§ DIRECTION:
Repeat the entries starting at the line containing "This screenshot has width=819, height=1456." and ending at the line containing "at that location.", swapping "coordinates" for "position" and changing nothing else. Leave out the pictures.

-- Begin DATA LINES --

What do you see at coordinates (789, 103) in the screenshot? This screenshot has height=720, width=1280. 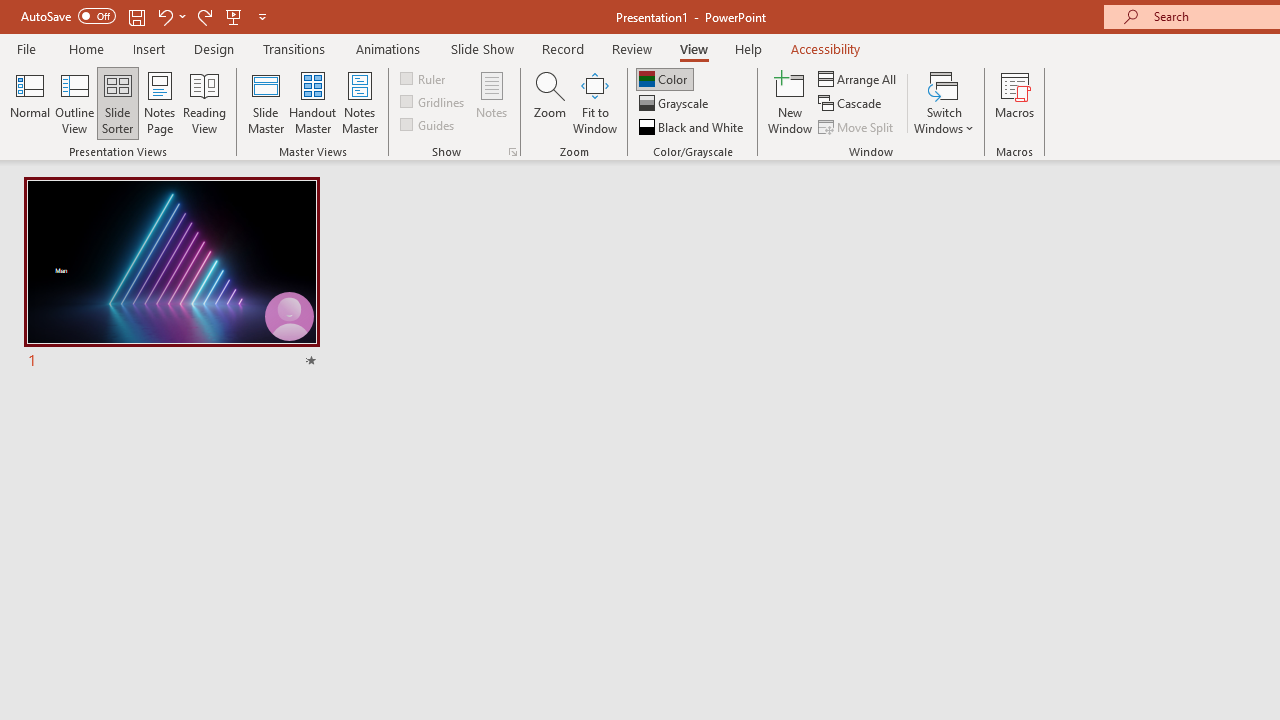 I see `'New Window'` at bounding box center [789, 103].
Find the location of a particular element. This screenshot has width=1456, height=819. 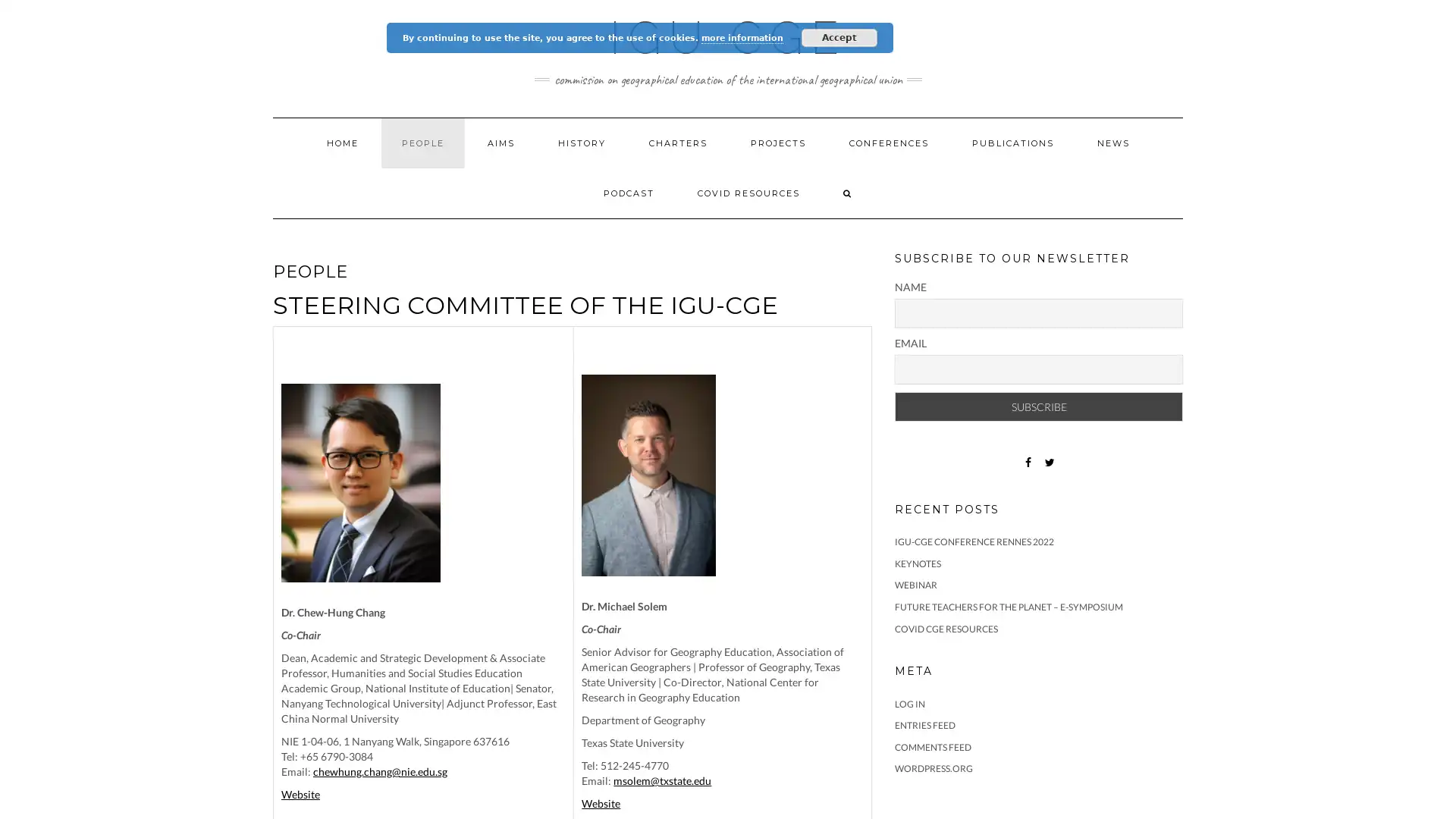

Subscribe is located at coordinates (1037, 406).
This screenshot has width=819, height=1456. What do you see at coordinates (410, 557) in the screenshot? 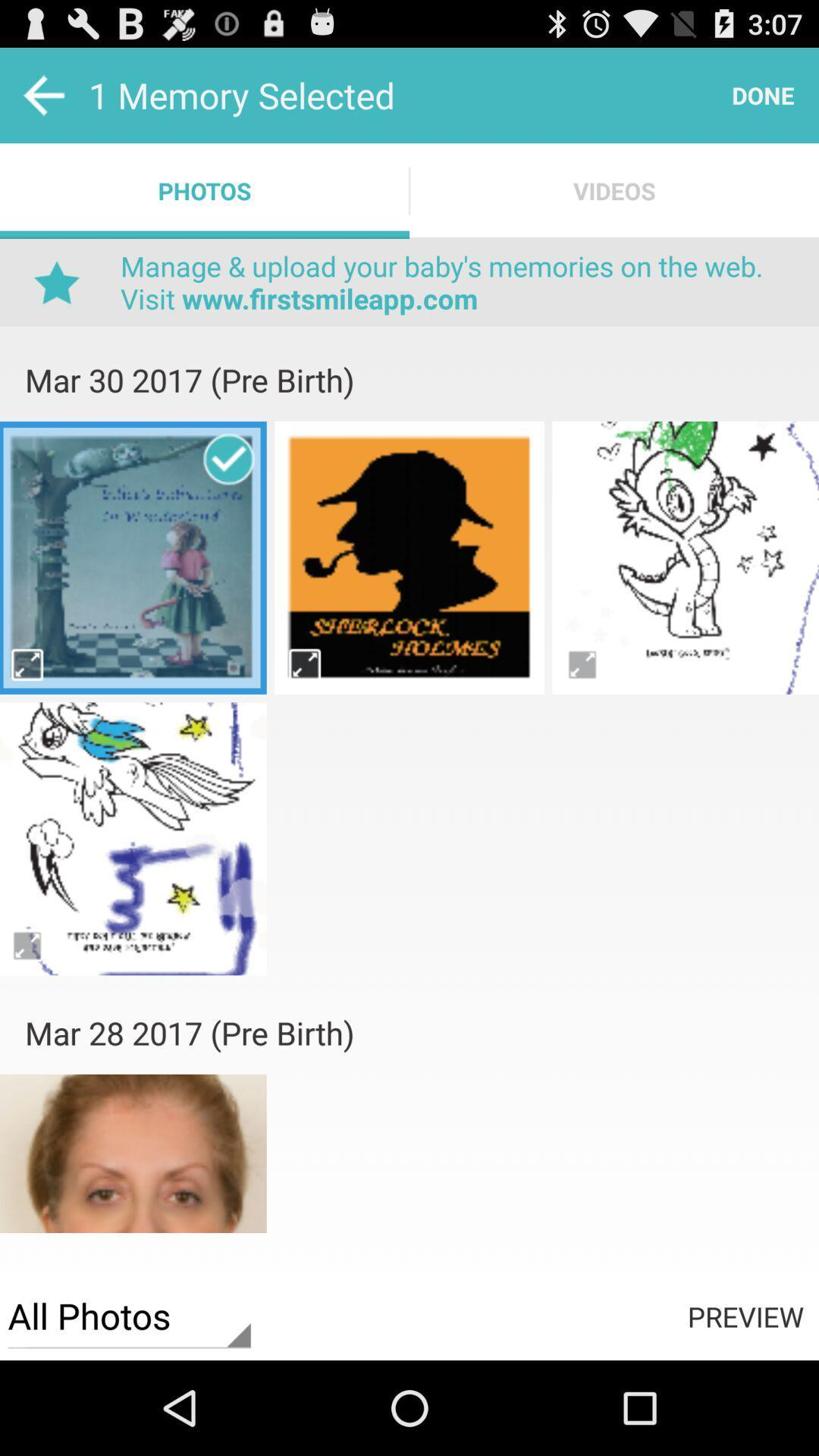
I see `photos page` at bounding box center [410, 557].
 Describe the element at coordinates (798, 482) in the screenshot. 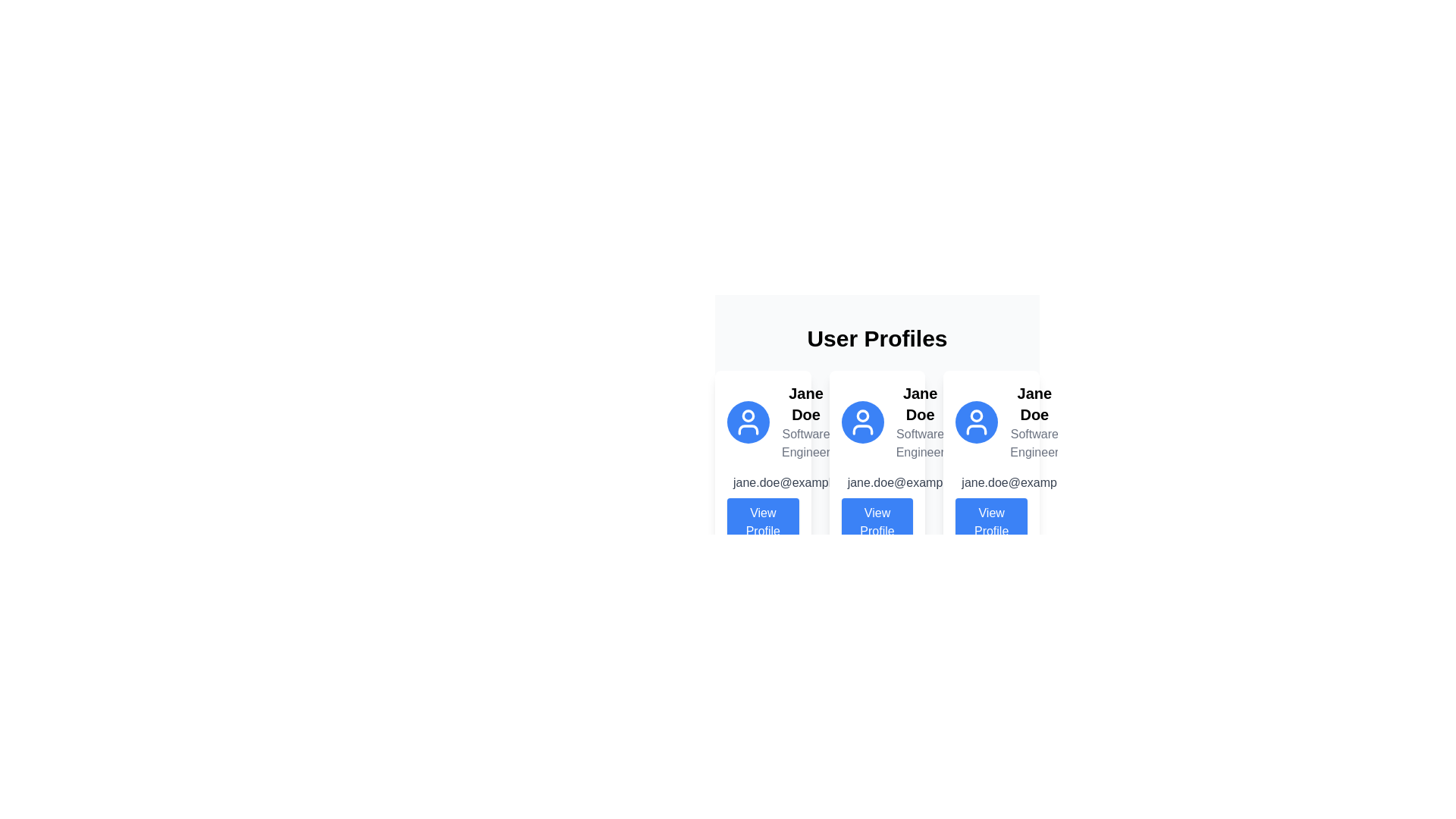

I see `the text label displaying the user's contact email address, which is located at the bottom central portion of the user profile card, immediately below the 'Software Engineer' text` at that location.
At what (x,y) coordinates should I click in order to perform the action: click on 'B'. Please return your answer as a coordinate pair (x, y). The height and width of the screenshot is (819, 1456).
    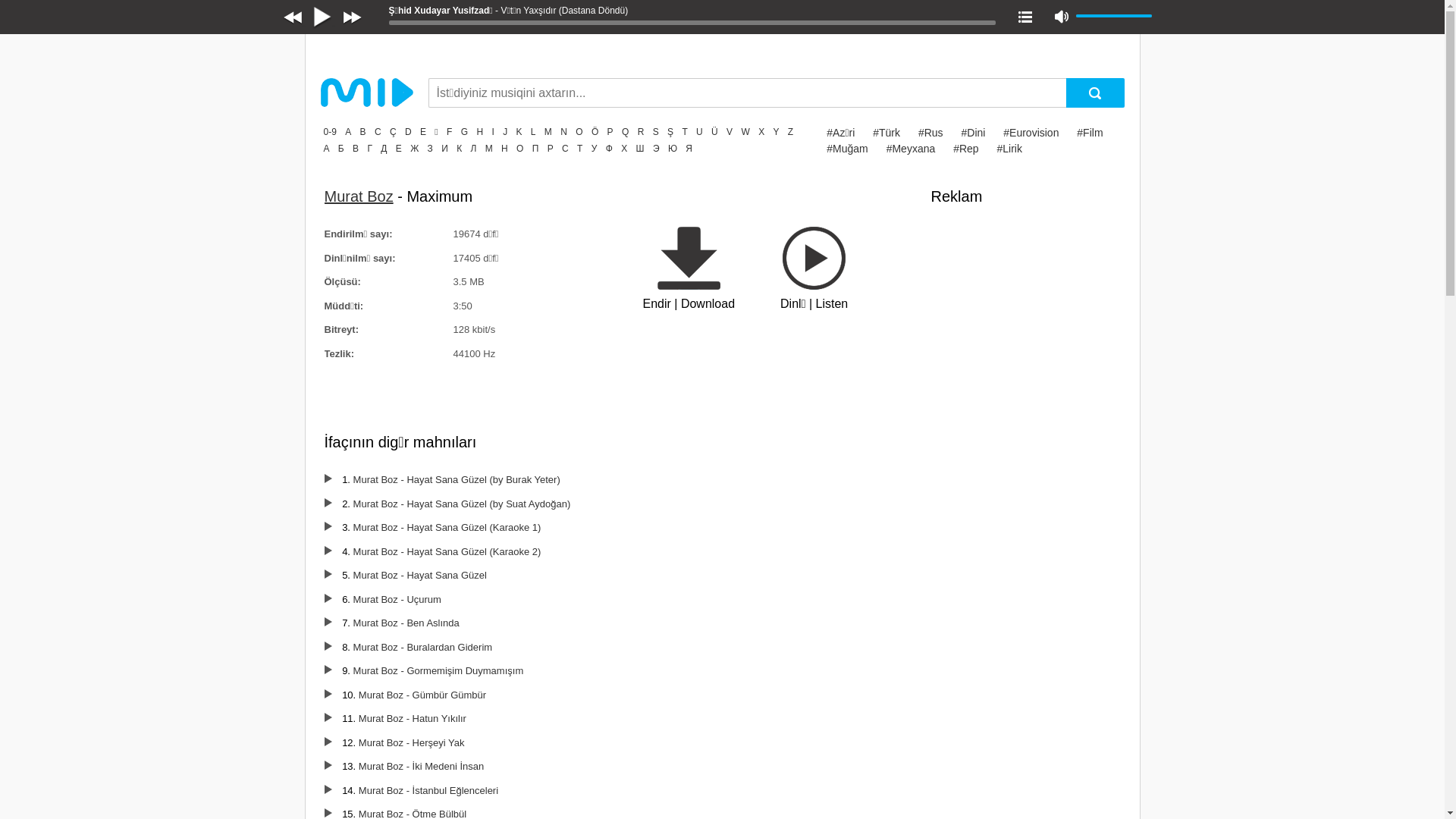
    Looking at the image, I should click on (359, 130).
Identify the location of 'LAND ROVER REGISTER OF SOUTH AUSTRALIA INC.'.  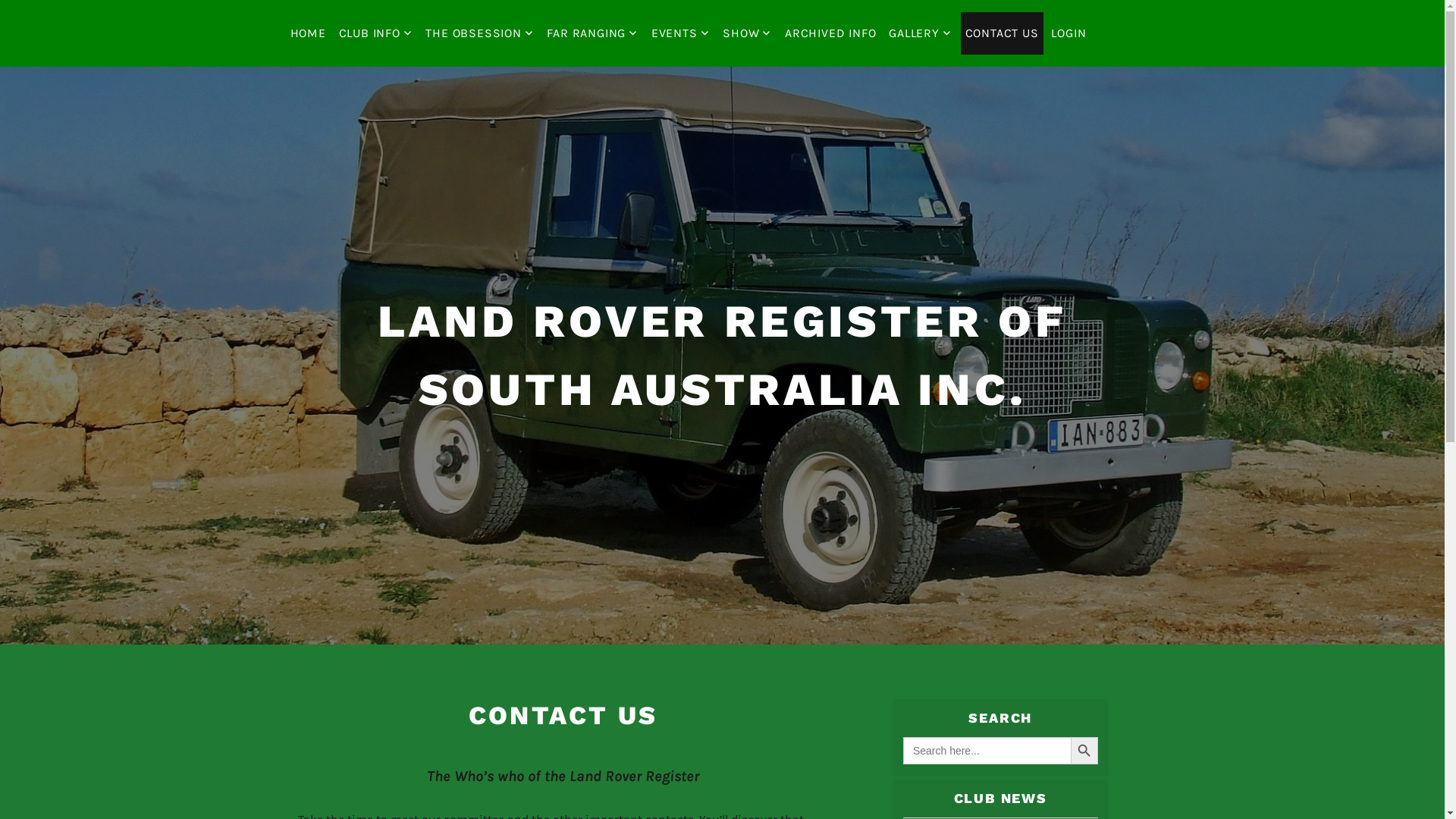
(721, 355).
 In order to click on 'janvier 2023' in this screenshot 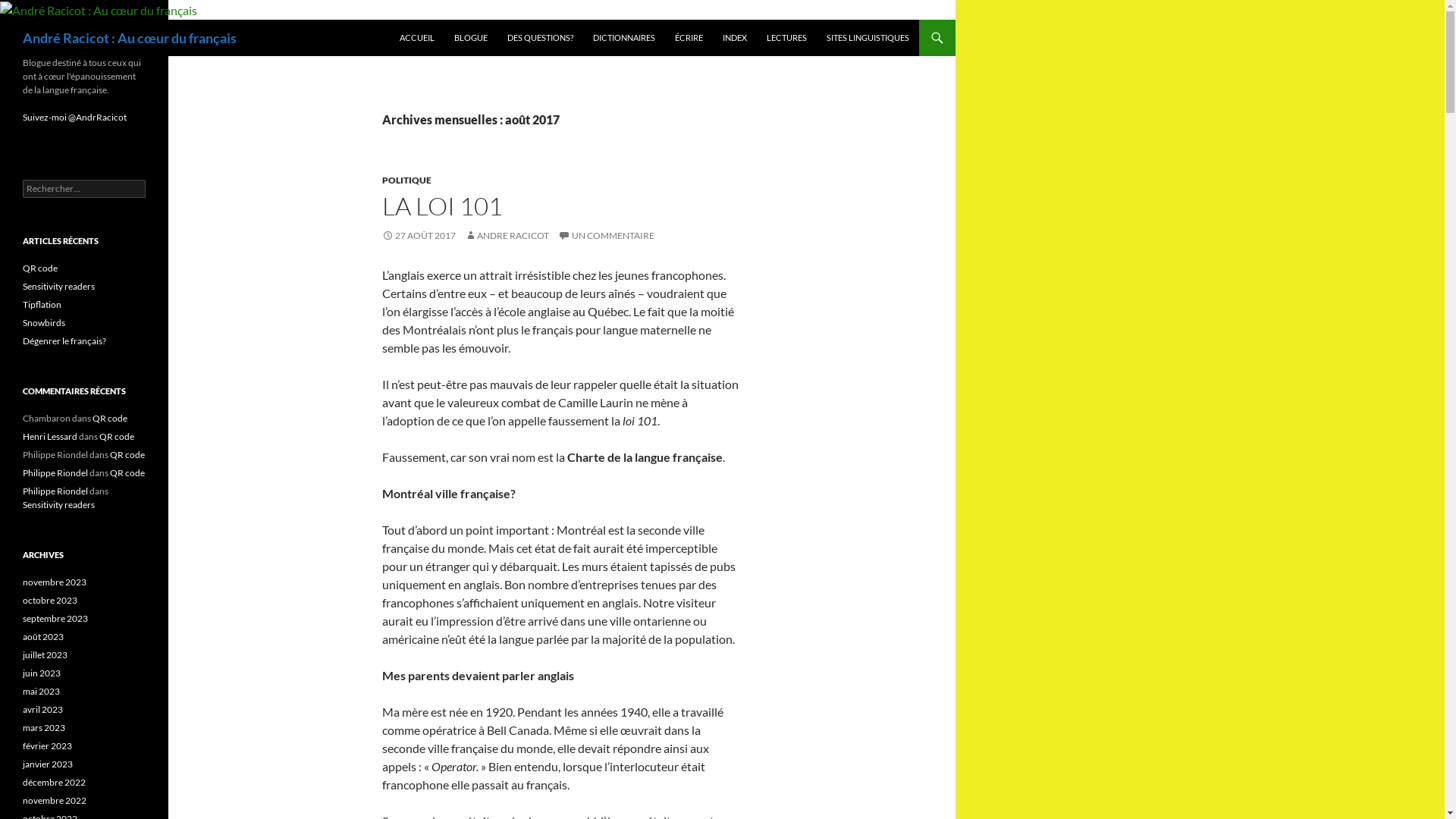, I will do `click(47, 764)`.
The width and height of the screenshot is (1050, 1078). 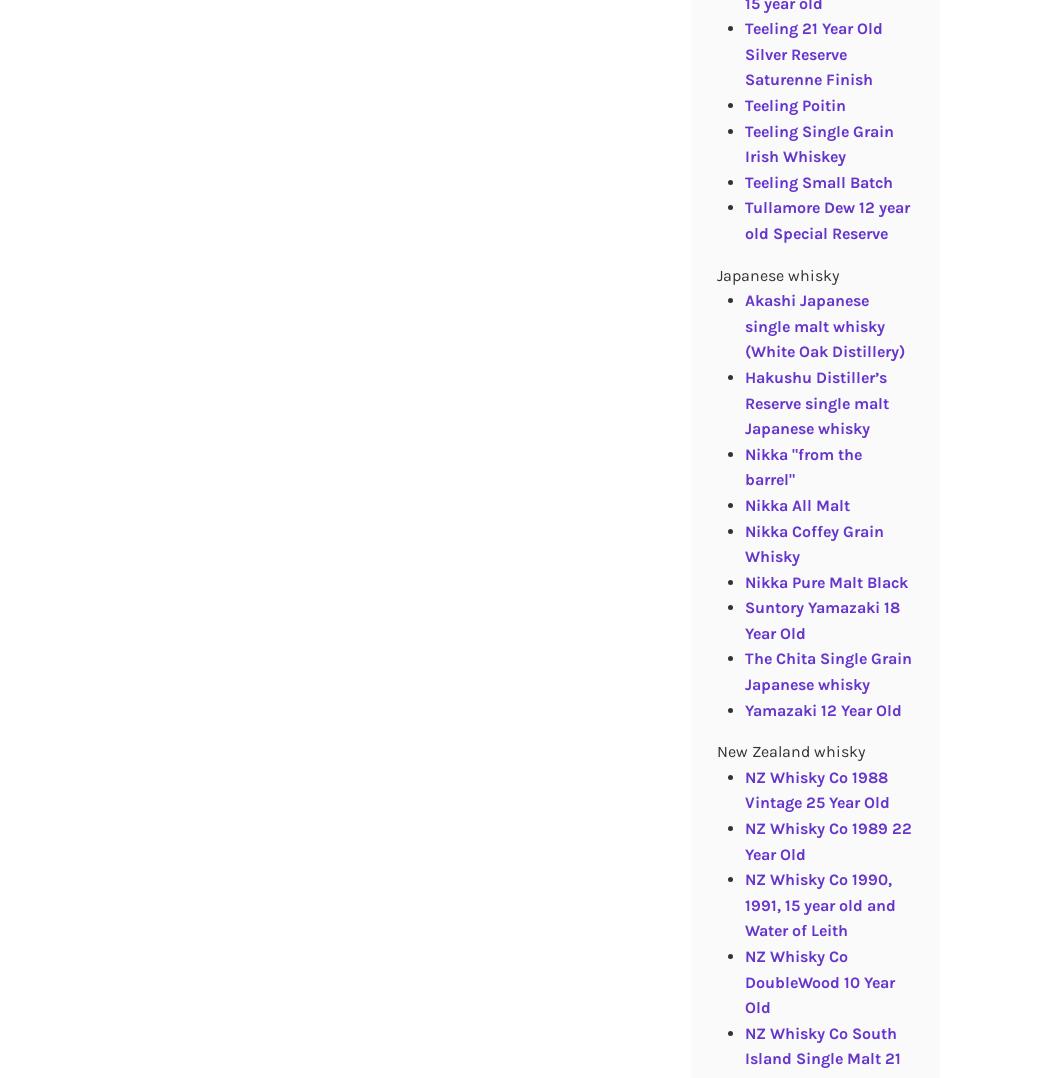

-- End DATA LINES --

§ COMPLETE OUTPUT:
This screenshot has width=819, height=1456. What do you see at position (410, 557) in the screenshot? 
I see `photos page` at bounding box center [410, 557].
 Describe the element at position (798, 482) in the screenshot. 

I see `the text label displaying the user's contact email address, which is located at the bottom central portion of the user profile card, immediately below the 'Software Engineer' text` at that location.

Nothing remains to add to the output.